T-47 Swampspeeder

Fine Molds custom (1/45)

 

 

Original design based on a Snowspeeder variant

♦ From the Fine Molds 1/48 kit

♦ Rotating quad blaster canon

♦ Elevating/rotating rear grenade launcher

♦ Detailed winch

♦ Rotating floodlight

♦ Rear gunner is playing PONG

♦ Swampspeeder Pilot and Gunner (non-poseable)

Construction

Like the Sandspeeder, the T-47 Swampspeeder was inspired by the variants listed in various books, but is an original design of mine. I started out using the Fine Molds’ Snowspeeder kit, which is a really well-made kit out of the box. I built the quad blaster out of various parts and brass tubing. Wires were made from copper wire.

For the front end, I cut out sheet styrene and fashioned a blast plate. In addition, I added a cool geometric shape from 251 halftrack (1/35). The front tow-hooks are schürzen hooks from a Panzer IV.

The floodlight was actually the clear canopy of an F-toys TIE Fighter (leftover from the TIE Facility). I had to do a lot of sanding and then I added it to a half-sphere piece and added a styrene rib around the edge).

The winch was created primarily from 2 tank parts that I glued together. Then I wrapped picture wire around and added a tow hook to the end. I also added a hubcap from a Panzer IV (1/72) to the side of the winch for added detail.

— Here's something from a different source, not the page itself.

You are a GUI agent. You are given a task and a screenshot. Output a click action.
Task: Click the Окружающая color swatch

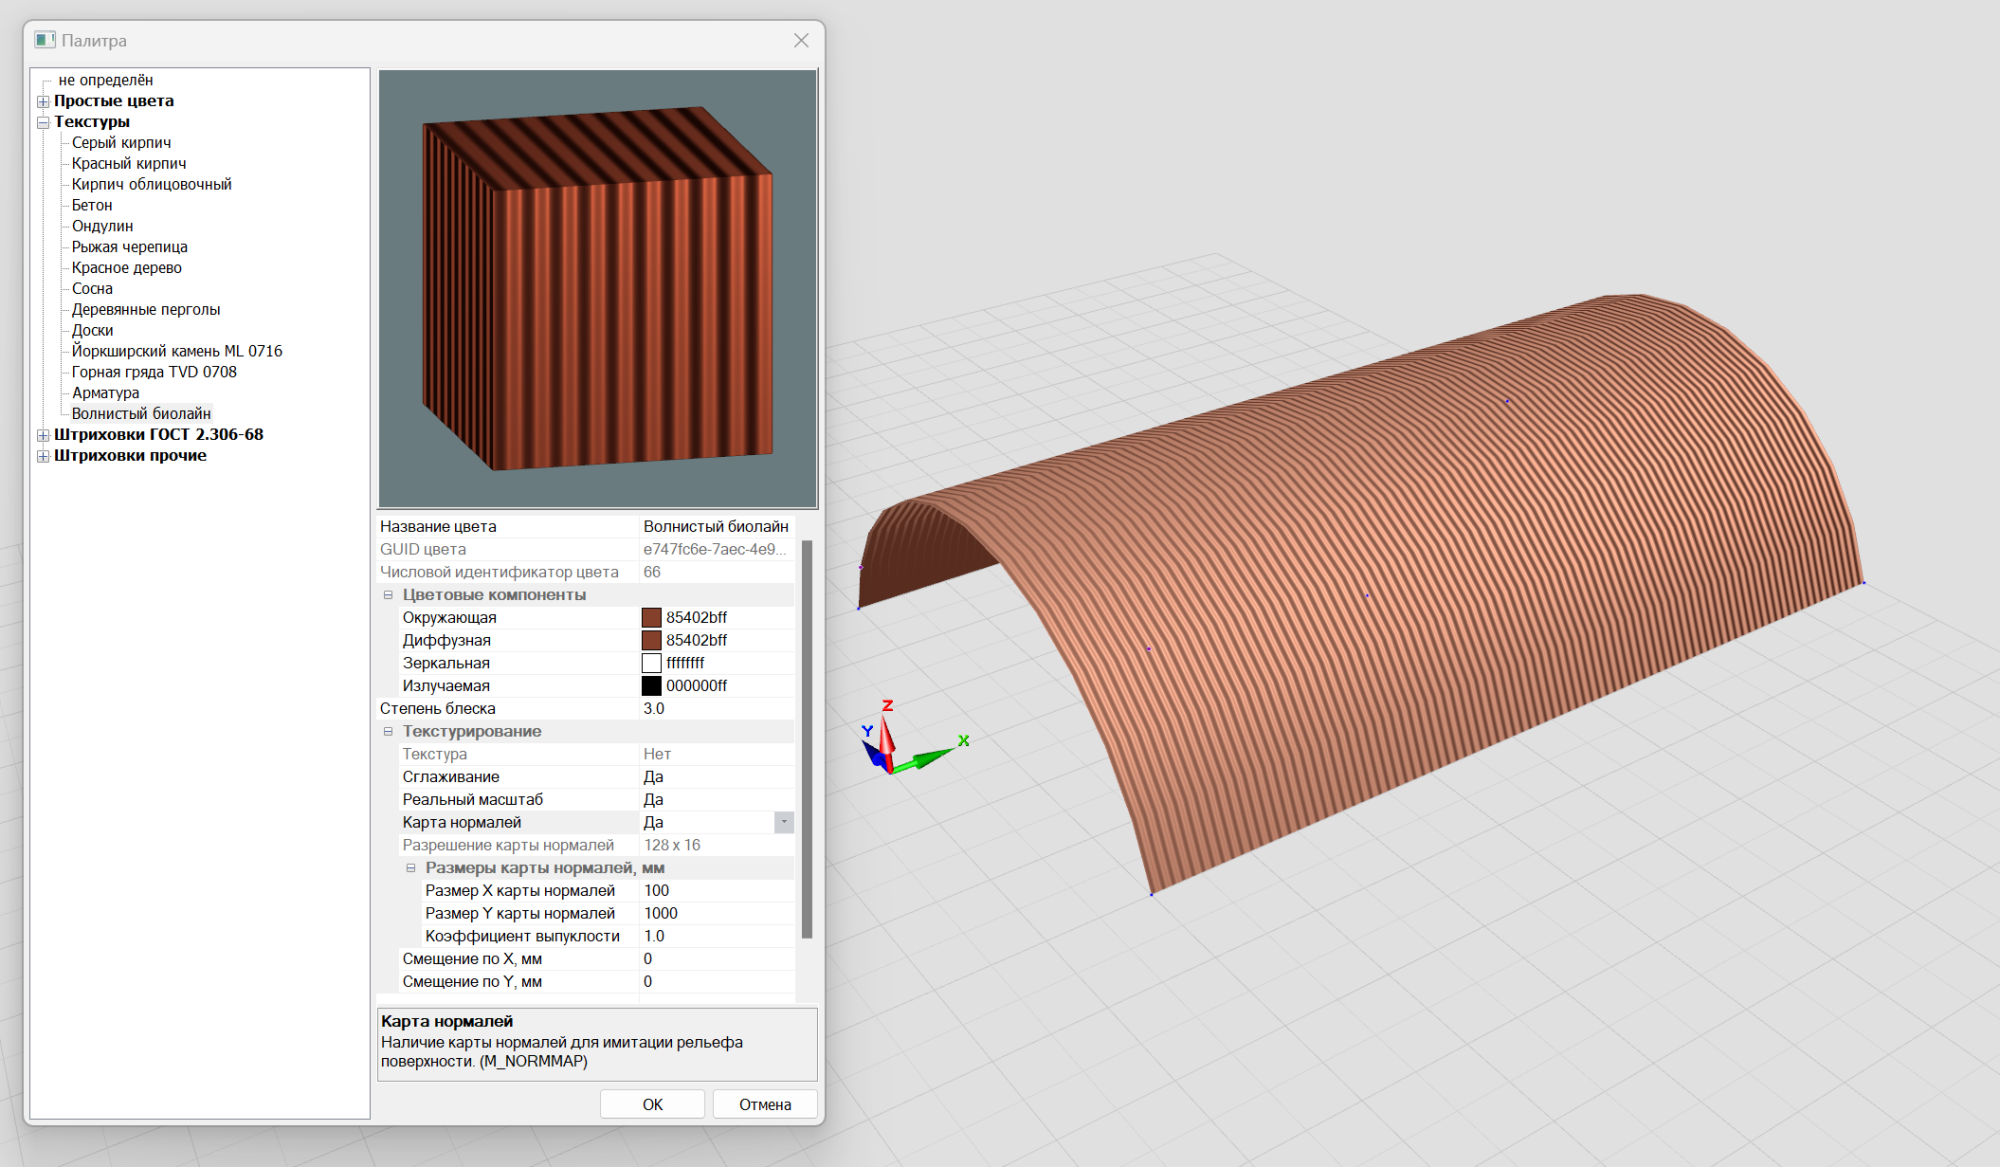(x=651, y=618)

The open canopy bars were made from brass rod that I soldered together. This was the first time trying soldering with a model, but it worked quite well. I then added a grenade launcher to the back, which I made out of a gun mount from Panzer IV (1/35).

I also added a removed panel from the side, which I had to cut out from the kit and add styrene. All the wires around the kit were made from brass rod (apart from the ones on the blaster).

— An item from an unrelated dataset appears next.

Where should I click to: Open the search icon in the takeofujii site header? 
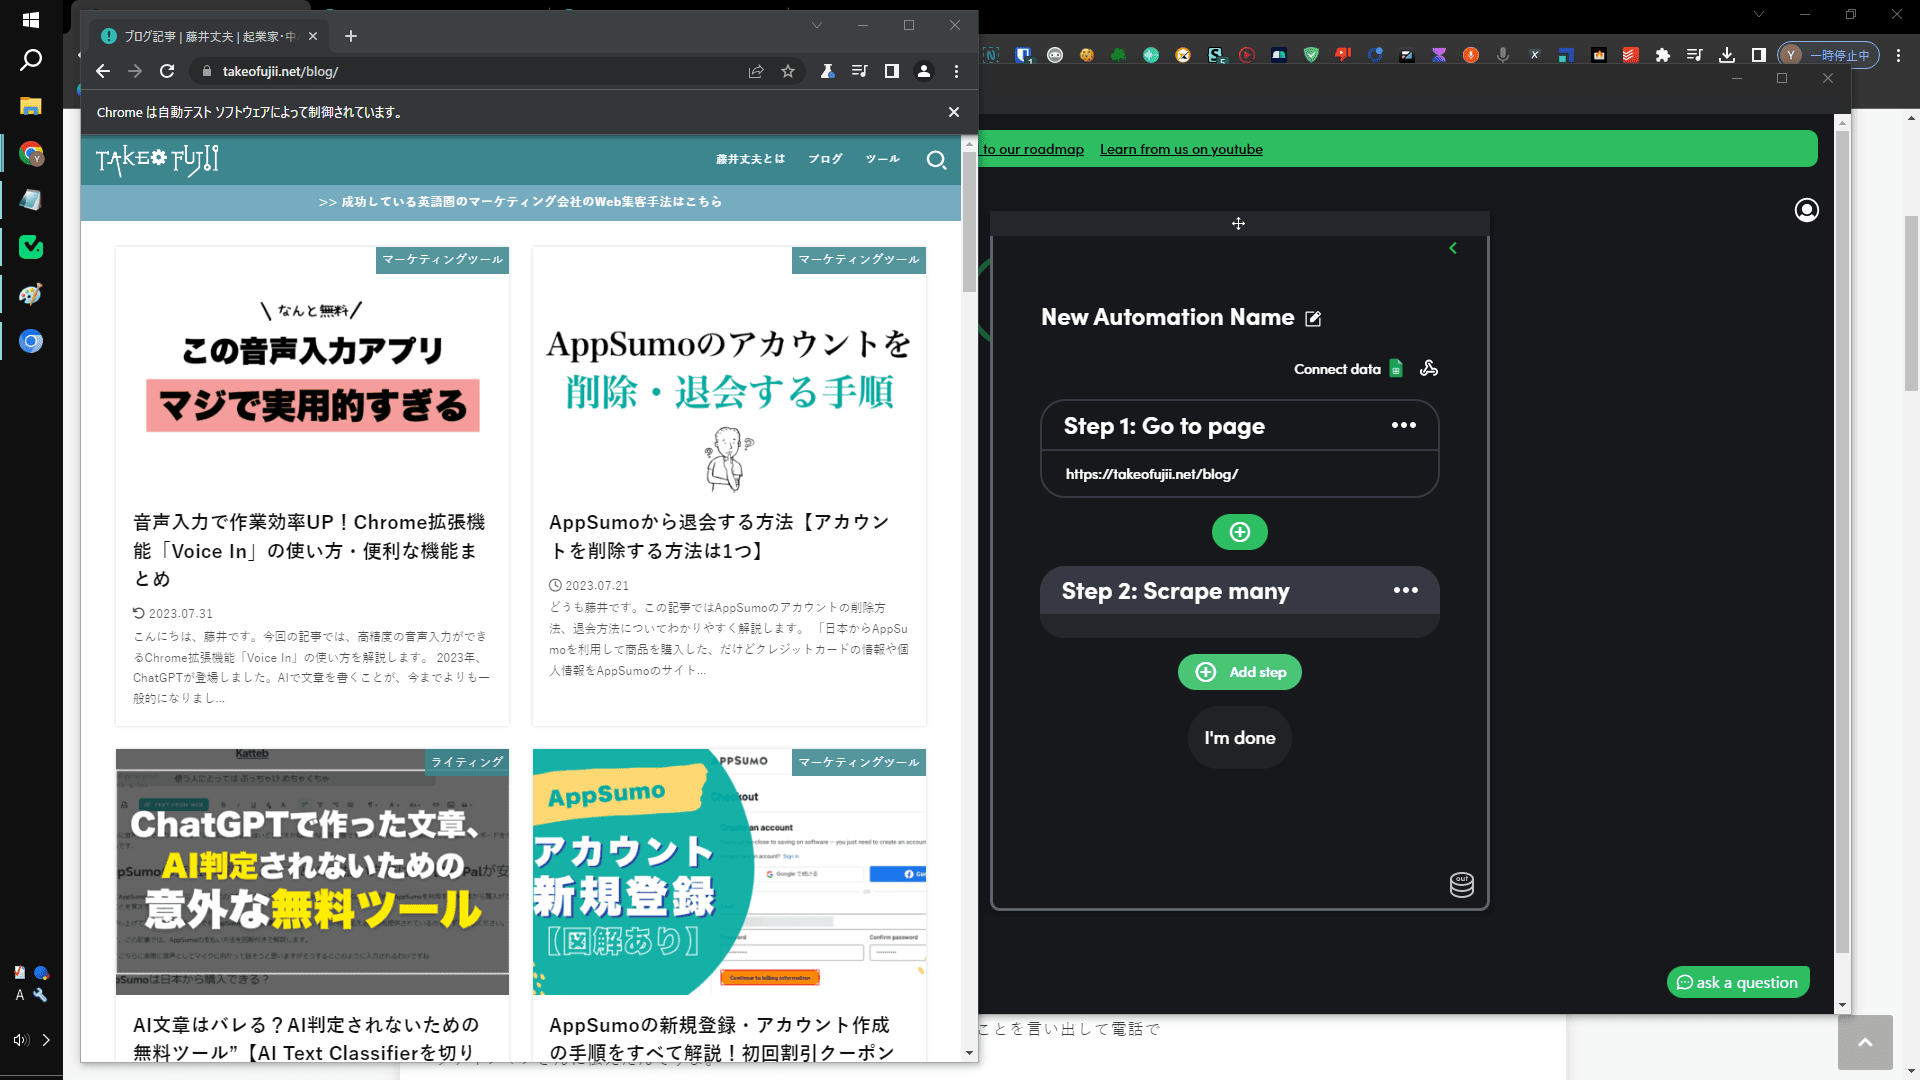click(937, 160)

As usual, I started by priming it in Tamiya Grey. I sprayed a darker Vallejo grey around the edges, and painted a dark brown on the open canopy bars. I sprayed AK Interactive Worn Effects to create chipping after the next coat. I sprayed an off-white color from an old Polly Scale bottle, which I then took time to chip away liberally.

I added more Worn Effects and then created a custom blue tone that I sprayed within masked areas around the hull. This I chipped again after it dried. Everything else was hand-painted: dunkelgelb for the wires, primer red for the open panel/air brake interior, dark grey for the cockpit.

The pilots were sprayed with a light yellow, then hand-painted. I used AK Interactive effects to create highlights and shadows to the best of my ability (not much practice painting figures). I added a little blue poster putty to their butts and attached them (so they can be removed if need be).

I then had fun adding various decals, including a “No Step” on the blaster cannon. For the rear gunner, I layered several decals to recreate a PONG game, as he seemed quite bored in the back. I also created a custom decal for “M. Guist”, which stands for Mitchell Guist, who was a regular on a show I like called Swamp People. He unexpectedly passed away last year, and I built this Swampspeeder as kind of a dedication to him.

Then came my favorite phase: weathering. I used a combination of AK Interactive products and pigments to create mud and other effects. The slime green streaks and pools were created using AK’s Slimy Grime products (really helpful by the way).

Finally, I mounted it to a slightly modified Action Fleet stand. Fine!

Backstory

The T-47 proved to be a valuable asset to the Rebel Alliance due to its adaptability to various environments, as well as the ease in which technicians could refit the craft for whatever needs arose.

For harsh tropical and swamp climates, the T-47 Swampspeeder featured several alterations to the basic T-47 look. Primarily, engineers removed most of the canopy, creating an open-top cockpit. This increased visibility in muddy conditions and allowed pilots quicker access to their craft.

Usually designed for speed, the T-47 Swampspeeder has a lower top speed, but increased armor. An additional armor plate was fitted over the front, as well as an armored sensor package to navigate difficult terrain.

Each power generator, usually coupled with a large laser cannon, was typically altered to house more useful armaments. With the lower speed, a rotating quad blaster cannon was mounted to the right side. This ensured better aim by not requiring the pilot to line the entire craft with the target. This emplacement featured additional armor plates, and a targeting camera in the center.

On the left side, technicians added a powerful winch and tow cable that could pull containers and small starfighters out of the bogs. In addition, Rebels added tow hooks to the T-47 Swampspeeder's front armor plate for added leverage.

A huge spotlight was mounted atop the engine array, offset from the main craft. The spotlight could rotate, and pilots could focus the beam of light several hundred meters.

Finally, the rear towing mount was replaced with a concussion grenade launcher, which Rebel gunners soon found the grenades doubled as depth charges.

The T-47 Swampspeeder was mired by a few of technical problems, all due to mud and gunk accumulating in the systems and engine housings. As a result, panels were often left off the vehicle, similar to the Y-wing. Moreover, pilots often flew slowly to reduce the risk of mud and debris flying into the air intakes.